Y ahora, en medio de esas fiestas de las que tanto disfrutamos juntas, se me fue. Casi sin hacer ruido, sin darnos más trabajo que el de hacernos a la idea, y rodeada de todo el amor que hemos sido capaz de darle, aunque nada comparado con el que ella nos dio.
Duele. Duele mucho y seguirá doliendo, por más que ella no quisiera que sufriéramos por su causa. Pero eso es imposible. Solo pensar que ya nunca podré dirigirle a nadie la palabra "mamá" me angustia tanto que a ratos dudo si podré resistirlo.
Pero sé que lo haré, porque ella no me lo perdonaría. Por mí, y por esas dos nietas que motivaron su última sonrisa, cuando apenas era ya capaz de abrir esos ojos azules que tanto habían brillado hasta unos días antes.
Lo hizo todo bien. Vivir, y también morir. Nos transmitió su fuerza, su coraje, esa manera elegante y firme, a la vez que tierna, de hacer las cosas. Nos dejó en herencia la creencia de que nada es imposible, si nos esforzamos lo suficiente y nos dejó también la determinación para llevarlo a cabo.
Y nos dio la fuerza para hacer lo que ella hubiera querido que hiciéramos, aunque hiciera unas horas que la habíamos despedido; hacer la Ofrenda más especial de nuestras vidas. Tal vez haya a quien le cueste entenderlo, pero siendo valenciana y fallera no me cabía otra opción. Y su hija y su nieta allá fueron por ella.
Ahora queda lo peor. Queda levantarme cada día de la cama sabiendo que no hay nadie al otro lado de su teléfono, que su sillón permanecerá vacío, que no habrá paseo por la playa para darle los buenos días.
Queda saber que mi primera admiradora no está, y ya nadie dirá a todo el que quiera oírla que nadie escribe como su hija. Quedan todas las dedicatorias que le tenía que hacer, y las explicaciones que le tenía que dar cada vez que se interesaba por conocerla actualidad del mundo.
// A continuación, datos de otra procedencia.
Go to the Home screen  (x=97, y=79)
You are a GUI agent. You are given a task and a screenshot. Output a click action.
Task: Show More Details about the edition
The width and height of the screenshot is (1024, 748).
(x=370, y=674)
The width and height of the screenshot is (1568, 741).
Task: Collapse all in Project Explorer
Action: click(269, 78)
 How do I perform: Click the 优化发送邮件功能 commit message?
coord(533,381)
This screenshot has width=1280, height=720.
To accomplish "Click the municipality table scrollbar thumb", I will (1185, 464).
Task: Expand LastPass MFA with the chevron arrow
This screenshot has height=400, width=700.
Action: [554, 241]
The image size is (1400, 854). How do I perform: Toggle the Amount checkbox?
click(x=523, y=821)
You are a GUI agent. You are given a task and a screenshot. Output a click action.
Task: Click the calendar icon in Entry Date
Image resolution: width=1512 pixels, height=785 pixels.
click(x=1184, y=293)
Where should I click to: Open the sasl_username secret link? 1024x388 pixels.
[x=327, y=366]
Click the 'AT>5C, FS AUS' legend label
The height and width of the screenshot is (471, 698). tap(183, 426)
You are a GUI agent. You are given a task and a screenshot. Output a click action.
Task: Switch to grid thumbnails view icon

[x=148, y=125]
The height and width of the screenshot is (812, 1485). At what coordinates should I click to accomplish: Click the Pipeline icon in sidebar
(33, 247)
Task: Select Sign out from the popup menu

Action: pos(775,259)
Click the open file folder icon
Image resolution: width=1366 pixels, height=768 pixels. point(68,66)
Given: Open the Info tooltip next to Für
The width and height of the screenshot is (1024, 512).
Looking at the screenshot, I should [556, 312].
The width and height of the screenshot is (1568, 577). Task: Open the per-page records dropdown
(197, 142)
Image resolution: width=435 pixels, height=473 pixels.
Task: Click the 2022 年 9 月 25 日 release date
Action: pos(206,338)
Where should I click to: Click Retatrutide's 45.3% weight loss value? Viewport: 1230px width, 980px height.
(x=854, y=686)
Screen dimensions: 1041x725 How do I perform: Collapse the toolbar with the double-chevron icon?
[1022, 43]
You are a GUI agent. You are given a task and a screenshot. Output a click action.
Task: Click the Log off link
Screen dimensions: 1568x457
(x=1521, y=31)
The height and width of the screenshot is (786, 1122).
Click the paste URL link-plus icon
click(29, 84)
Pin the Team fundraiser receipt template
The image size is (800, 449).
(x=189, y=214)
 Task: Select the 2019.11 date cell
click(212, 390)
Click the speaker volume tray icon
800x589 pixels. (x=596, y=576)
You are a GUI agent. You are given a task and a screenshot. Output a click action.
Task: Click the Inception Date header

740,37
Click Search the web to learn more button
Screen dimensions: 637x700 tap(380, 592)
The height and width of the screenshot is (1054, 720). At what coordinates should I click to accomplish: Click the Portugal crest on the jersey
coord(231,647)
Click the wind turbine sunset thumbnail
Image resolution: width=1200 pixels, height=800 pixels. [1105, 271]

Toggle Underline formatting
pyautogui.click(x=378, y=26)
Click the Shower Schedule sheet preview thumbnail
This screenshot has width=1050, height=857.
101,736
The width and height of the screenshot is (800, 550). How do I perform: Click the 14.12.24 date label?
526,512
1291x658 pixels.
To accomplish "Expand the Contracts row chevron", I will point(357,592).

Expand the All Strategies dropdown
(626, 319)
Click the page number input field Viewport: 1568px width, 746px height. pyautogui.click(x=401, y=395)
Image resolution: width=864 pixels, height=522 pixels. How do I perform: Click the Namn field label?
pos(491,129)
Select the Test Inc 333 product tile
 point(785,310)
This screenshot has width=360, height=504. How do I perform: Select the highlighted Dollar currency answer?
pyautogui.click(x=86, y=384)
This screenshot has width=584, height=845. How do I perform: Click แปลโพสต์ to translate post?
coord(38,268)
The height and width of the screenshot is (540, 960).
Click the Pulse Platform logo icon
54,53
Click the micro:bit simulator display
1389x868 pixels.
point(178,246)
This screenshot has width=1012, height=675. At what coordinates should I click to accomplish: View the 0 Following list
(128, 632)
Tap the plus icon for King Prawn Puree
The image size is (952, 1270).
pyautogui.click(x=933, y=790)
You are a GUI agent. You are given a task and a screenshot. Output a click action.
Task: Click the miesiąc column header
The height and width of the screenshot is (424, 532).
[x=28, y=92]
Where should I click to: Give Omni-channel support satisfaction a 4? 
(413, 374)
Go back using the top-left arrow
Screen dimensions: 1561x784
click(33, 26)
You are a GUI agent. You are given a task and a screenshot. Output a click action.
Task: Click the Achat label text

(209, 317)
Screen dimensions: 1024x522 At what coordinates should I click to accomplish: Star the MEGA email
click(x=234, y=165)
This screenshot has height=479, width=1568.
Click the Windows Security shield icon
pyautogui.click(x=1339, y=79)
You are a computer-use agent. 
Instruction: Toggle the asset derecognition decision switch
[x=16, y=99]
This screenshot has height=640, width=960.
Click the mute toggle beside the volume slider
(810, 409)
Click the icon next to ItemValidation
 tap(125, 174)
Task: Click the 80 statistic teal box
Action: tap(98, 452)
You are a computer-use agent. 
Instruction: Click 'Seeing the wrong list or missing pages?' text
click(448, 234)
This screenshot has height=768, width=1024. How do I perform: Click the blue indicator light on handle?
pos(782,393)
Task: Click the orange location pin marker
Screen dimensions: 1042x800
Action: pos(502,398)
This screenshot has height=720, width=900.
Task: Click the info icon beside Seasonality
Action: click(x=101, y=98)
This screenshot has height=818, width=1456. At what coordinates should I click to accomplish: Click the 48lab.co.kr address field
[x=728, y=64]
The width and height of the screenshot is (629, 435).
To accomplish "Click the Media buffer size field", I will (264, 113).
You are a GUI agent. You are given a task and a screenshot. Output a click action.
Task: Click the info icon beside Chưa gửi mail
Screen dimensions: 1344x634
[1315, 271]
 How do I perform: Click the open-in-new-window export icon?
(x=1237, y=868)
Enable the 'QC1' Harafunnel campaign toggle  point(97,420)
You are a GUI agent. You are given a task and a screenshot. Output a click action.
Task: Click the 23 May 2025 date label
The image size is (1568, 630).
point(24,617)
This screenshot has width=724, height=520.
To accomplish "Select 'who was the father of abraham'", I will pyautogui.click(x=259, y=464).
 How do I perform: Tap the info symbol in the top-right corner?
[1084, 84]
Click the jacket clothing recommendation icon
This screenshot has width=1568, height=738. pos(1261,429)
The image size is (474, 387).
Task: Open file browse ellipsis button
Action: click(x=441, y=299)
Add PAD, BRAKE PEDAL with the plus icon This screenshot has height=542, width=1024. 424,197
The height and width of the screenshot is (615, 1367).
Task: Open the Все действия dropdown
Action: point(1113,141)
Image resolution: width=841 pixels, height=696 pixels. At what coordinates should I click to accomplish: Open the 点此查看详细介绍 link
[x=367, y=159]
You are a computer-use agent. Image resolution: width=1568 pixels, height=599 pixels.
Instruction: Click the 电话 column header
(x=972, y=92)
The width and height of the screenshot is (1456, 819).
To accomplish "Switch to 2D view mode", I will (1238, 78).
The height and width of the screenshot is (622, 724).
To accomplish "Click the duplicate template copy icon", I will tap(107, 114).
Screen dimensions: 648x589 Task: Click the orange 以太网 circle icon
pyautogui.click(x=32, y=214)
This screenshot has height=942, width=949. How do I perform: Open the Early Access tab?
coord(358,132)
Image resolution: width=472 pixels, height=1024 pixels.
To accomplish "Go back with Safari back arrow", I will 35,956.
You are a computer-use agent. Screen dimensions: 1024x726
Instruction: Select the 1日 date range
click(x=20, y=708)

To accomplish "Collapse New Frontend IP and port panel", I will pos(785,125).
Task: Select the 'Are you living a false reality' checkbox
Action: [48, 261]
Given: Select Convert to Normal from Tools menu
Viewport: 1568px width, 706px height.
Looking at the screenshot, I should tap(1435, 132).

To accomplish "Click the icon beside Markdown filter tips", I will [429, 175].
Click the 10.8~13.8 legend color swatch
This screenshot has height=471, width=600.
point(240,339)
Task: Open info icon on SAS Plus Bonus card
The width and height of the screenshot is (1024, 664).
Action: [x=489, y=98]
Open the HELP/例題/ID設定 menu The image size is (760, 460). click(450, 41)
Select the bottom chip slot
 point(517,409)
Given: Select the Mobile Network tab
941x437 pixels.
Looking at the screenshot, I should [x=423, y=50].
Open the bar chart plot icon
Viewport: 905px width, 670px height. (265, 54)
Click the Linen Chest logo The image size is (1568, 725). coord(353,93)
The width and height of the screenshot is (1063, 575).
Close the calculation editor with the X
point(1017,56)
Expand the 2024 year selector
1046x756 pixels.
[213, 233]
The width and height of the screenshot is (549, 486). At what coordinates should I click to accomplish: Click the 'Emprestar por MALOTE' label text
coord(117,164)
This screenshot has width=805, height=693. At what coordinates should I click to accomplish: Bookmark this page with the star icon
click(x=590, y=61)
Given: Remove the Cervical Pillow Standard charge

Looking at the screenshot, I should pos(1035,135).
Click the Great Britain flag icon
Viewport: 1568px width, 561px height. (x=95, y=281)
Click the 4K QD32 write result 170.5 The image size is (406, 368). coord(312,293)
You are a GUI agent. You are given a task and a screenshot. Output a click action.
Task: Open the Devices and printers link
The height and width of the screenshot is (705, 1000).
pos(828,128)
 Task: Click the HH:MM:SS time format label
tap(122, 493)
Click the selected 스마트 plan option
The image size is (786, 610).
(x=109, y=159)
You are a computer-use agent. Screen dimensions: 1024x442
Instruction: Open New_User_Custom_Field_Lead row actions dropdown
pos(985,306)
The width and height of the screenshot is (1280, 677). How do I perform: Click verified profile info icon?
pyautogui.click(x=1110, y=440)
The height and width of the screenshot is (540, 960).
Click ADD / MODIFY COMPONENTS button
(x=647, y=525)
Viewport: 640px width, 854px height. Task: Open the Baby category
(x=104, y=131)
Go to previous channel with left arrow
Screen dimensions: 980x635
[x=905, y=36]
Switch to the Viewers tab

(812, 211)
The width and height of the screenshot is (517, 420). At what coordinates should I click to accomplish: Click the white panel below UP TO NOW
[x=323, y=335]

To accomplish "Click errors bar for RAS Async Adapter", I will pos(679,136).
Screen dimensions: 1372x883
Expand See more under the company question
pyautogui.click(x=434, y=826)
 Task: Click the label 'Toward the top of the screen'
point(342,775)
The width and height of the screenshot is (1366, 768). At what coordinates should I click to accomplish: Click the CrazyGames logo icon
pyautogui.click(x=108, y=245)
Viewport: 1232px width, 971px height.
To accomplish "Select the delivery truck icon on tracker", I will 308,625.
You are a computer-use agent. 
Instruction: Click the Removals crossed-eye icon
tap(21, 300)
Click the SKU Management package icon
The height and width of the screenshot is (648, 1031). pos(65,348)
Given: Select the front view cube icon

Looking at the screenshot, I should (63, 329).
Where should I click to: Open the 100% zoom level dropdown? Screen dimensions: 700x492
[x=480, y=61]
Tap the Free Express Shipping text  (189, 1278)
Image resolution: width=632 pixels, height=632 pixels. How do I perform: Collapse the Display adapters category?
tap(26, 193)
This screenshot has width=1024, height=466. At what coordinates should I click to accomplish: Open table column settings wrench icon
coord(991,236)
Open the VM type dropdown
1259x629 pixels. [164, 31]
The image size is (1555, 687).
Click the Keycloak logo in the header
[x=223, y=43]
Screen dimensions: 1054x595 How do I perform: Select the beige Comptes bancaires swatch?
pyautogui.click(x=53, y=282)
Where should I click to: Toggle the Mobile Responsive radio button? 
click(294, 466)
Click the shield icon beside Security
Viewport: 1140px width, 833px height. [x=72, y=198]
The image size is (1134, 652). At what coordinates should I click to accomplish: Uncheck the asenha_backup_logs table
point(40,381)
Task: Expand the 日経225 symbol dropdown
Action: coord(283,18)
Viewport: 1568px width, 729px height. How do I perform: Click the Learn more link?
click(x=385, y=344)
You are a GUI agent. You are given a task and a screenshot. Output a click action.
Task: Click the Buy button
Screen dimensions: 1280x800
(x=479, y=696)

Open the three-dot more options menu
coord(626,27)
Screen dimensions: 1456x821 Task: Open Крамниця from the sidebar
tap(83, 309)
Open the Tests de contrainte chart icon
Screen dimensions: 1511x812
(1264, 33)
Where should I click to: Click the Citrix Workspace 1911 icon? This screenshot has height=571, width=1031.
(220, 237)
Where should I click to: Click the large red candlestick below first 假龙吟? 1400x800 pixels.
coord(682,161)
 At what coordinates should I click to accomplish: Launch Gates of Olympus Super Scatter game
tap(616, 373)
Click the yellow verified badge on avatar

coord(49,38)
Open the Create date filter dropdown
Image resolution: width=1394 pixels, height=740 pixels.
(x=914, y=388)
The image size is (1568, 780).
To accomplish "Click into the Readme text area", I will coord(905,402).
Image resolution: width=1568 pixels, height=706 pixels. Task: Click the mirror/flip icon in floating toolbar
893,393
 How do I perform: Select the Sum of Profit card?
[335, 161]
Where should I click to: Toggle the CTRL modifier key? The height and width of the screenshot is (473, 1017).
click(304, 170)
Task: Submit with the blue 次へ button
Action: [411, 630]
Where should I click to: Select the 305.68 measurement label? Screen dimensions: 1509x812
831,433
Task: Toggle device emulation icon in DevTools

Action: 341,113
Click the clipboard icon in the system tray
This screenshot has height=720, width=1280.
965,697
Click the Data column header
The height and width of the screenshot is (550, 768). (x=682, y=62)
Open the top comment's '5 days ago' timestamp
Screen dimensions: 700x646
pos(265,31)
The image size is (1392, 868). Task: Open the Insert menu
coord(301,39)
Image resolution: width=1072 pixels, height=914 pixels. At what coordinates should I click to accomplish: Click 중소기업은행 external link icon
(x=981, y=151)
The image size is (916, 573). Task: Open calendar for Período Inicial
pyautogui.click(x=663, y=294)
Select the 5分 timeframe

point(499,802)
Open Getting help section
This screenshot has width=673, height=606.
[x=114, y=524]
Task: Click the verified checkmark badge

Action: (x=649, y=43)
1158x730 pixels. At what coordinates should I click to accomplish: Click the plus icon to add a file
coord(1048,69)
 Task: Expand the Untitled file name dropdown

Queda un hueco muy grande y un listón muy alto al que dudo que pueda acercarme algún día. Y quedan, sobre todo, el privilegio de haberla disfrutado tanto tiempo y un montón de recuerdos que harán que siga viviendo en mí.
Creía que sería eterna y, pensándolo bien, ahora sé que lo es. Porque todo lo que nos ha dado sigue ahí y seguirá siempre. Y eso no hay destino que se lo lleve.